Aunque Meg vivió un trasplante de corazón siete años antes, los médicos no creen que su muerte tuviera que ver con esa situación. Meg, que era donante de órganos, podría salvar 50 vidas y sus órganos han permitido salvar ya a dos personas vía trasplantes. Mientras los doctores confirman la causa de la muerte, la familia y amigos han rodeado a Eilee y a Nate.

Josh Wilson, amigo de Nate que empezó una colecta por internet para ayudar al viudo, señala que no se esperaban la respuesta de la gente. «No puedo parar de llorar, nadie lo veía venir”, indica. «El embarazo fue duro, como todos los embarazos. Pero sus médicos les aclararon que era seguro y el parto fue bien. Incluso se sentaron juntos durante horas y hablaron. No tenían ni idea”.

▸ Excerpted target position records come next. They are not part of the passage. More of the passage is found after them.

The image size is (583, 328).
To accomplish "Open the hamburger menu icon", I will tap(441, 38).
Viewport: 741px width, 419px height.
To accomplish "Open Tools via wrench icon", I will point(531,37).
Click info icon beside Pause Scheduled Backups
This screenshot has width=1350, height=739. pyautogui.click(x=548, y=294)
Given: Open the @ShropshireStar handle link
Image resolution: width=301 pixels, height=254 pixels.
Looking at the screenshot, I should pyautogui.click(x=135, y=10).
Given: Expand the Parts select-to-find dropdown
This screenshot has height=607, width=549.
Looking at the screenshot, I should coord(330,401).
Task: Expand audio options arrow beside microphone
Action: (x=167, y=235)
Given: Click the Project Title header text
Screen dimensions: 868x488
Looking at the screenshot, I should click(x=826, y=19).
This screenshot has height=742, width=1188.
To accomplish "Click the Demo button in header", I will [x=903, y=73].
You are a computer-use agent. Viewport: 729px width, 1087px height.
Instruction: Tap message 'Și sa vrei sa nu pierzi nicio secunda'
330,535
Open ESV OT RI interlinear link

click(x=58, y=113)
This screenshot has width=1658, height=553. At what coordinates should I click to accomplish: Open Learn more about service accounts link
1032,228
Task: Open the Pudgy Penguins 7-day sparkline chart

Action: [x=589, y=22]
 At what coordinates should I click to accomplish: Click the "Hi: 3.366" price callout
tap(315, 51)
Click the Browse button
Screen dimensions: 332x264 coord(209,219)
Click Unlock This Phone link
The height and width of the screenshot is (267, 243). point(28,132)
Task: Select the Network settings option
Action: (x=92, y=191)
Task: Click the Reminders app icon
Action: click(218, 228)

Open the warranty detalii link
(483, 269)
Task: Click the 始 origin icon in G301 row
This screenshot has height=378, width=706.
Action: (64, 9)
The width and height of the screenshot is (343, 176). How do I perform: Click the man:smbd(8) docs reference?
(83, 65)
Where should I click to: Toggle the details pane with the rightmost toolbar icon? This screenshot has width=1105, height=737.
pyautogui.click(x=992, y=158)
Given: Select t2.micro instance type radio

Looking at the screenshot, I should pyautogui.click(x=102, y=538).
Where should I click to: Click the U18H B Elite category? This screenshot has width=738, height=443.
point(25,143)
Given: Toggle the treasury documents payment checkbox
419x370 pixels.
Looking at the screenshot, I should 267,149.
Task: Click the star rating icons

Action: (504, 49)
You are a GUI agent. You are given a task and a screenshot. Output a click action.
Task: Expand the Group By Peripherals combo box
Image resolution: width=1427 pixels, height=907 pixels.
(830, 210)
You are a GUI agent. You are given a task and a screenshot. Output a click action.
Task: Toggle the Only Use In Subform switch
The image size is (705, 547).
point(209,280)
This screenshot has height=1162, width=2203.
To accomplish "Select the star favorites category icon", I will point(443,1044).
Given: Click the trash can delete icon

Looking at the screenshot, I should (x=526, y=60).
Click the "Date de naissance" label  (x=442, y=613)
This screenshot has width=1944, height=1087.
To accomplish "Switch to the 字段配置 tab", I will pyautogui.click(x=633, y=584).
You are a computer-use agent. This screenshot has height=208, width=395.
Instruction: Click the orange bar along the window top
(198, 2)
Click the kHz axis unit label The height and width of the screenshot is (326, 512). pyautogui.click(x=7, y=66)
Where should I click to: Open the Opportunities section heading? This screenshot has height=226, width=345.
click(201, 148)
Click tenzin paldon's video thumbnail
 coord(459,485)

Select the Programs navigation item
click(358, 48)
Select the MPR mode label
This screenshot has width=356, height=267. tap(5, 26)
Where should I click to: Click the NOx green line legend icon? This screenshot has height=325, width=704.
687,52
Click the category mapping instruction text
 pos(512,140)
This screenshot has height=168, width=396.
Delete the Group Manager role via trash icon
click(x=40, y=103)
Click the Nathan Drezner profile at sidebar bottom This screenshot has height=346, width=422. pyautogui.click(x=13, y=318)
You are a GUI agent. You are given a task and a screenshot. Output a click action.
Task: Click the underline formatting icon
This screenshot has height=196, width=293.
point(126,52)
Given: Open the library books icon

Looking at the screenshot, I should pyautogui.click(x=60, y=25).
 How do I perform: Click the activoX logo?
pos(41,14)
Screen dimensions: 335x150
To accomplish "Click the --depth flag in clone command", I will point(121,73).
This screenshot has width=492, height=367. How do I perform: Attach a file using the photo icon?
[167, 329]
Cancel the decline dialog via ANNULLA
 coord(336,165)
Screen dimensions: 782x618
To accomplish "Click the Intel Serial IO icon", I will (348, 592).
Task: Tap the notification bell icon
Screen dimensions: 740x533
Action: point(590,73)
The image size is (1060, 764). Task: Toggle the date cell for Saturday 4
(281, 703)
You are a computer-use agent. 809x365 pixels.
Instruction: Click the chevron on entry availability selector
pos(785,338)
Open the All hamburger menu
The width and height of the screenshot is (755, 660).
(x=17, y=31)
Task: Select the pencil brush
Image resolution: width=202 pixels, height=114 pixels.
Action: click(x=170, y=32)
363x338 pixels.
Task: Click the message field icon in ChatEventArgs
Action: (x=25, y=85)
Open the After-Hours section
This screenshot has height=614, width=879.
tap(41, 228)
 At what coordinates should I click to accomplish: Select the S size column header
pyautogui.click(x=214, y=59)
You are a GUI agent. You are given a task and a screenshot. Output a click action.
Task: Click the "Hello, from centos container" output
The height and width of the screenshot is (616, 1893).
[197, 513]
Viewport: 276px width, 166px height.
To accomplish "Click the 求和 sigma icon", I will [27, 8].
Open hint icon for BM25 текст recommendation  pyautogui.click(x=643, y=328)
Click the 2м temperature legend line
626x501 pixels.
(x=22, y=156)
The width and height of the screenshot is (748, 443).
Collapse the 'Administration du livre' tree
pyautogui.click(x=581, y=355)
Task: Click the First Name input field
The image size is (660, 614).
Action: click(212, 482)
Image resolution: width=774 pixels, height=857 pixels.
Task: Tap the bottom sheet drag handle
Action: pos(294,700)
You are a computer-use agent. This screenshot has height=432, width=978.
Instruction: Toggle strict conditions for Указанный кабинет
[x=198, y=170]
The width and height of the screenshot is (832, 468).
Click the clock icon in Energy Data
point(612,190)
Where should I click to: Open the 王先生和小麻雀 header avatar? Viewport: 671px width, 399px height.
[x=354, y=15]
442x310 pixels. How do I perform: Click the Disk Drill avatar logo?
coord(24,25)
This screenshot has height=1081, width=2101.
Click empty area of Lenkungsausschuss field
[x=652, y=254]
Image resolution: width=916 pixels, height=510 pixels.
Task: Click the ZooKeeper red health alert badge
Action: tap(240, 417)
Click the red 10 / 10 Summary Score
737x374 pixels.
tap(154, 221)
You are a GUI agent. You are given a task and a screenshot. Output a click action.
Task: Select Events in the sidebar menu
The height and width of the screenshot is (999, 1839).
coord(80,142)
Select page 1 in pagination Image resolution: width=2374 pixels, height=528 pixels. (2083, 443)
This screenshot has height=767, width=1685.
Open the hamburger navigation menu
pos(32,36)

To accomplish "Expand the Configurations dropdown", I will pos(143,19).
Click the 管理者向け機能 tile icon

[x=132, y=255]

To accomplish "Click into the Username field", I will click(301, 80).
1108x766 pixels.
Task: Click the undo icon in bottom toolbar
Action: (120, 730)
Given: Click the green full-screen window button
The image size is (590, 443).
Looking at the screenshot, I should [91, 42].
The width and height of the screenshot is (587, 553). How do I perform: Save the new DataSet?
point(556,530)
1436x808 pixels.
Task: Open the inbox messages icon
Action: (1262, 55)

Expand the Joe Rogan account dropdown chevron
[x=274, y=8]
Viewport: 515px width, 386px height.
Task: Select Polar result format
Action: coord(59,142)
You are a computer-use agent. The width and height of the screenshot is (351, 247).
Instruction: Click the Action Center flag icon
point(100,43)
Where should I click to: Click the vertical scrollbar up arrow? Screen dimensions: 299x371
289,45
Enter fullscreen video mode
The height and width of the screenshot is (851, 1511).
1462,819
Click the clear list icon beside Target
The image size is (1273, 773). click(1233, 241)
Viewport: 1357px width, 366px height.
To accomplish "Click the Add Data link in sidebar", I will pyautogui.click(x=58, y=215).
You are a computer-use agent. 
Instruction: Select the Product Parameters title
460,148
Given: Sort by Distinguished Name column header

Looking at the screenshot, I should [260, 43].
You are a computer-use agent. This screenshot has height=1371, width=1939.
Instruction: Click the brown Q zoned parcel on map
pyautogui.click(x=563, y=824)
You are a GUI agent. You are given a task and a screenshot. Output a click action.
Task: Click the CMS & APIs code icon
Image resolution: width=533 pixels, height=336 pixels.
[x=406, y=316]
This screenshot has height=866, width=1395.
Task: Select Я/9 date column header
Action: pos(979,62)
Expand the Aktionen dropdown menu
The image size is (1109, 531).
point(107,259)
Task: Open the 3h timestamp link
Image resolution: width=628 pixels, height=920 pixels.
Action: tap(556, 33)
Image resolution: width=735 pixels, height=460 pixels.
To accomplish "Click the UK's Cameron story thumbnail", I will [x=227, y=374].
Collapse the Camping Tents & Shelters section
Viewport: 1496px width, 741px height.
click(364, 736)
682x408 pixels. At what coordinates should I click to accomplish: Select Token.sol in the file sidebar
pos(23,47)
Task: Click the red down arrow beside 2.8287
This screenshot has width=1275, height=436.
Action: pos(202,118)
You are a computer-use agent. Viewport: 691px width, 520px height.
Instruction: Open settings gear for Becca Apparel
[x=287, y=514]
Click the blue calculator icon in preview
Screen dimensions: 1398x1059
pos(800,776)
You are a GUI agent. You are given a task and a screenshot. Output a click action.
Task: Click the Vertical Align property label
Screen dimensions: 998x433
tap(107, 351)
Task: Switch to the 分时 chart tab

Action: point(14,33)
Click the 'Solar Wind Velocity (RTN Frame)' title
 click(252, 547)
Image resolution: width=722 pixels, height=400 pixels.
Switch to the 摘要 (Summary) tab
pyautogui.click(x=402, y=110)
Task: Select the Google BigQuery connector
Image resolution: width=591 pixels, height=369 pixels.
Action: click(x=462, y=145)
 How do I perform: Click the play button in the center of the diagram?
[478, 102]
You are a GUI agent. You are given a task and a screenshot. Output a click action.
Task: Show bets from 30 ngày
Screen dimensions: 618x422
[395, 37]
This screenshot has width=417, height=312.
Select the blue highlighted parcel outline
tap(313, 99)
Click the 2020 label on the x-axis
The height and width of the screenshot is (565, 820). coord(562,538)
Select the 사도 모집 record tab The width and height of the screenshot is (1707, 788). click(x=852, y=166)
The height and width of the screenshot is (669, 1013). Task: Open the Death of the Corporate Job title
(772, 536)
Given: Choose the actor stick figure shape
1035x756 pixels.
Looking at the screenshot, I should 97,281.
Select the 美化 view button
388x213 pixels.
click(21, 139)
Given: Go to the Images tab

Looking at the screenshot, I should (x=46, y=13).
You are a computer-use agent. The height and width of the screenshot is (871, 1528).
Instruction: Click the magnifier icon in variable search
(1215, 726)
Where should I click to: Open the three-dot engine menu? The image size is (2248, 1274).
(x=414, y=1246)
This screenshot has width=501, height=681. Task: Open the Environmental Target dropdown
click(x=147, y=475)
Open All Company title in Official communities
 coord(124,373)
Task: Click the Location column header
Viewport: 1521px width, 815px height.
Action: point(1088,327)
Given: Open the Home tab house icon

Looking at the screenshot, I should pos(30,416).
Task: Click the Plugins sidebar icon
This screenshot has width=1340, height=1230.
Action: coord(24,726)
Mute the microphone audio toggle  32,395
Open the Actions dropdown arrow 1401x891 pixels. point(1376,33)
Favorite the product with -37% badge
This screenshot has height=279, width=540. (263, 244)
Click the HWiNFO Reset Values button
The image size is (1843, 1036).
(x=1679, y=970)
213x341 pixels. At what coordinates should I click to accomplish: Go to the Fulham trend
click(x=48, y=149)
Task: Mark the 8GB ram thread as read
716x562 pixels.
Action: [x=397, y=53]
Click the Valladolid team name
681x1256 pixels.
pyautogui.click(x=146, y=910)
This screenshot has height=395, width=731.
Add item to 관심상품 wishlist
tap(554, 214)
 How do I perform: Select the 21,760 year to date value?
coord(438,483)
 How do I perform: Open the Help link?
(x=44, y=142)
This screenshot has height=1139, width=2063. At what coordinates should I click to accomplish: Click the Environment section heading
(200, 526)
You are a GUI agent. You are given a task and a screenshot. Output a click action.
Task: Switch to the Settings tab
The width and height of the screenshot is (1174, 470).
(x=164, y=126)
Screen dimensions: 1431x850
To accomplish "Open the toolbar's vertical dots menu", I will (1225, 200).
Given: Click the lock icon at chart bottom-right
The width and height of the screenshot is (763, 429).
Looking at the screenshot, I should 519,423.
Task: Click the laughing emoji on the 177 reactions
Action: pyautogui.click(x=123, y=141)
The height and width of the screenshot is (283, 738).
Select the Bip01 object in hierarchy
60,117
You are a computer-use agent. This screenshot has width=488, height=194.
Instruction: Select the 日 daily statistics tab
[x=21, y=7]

Meg vivió un trasplante de corazón con 23 años. Contrajo un virus con 15 años que derivó en miocarditis, una peligrosa enfermedad cardíaca. Tras años de medicación, su caso se convirtió en crítico en 2010 cuando enfermó de neumonía y le tuvieron que hacer un trasplante de corazón. Meg y Nathan se conocieron poco después y se casaron. Meg se quedó embarazada y todo parecía ir bien.

«Eilee debía nacer el 5 de julio”, pero en una revisión en el hospital, los médicos decidieron inducirle el parto”. Johs explica que «estaban muy felices. Eilee es tan bonita”. Todo fue bien y la familia se fue a descansar. Meg y Nate se quedaron solos con su bebé. Pero, por la mañana, en una hora, Meg había muerto. Nate está en estado de shock. «Estamos tratando de pasar tanto tiempo como nos sea posible con él y Eilee, y haciendo cosas en la casa. Es increíble lo que ha pasado”.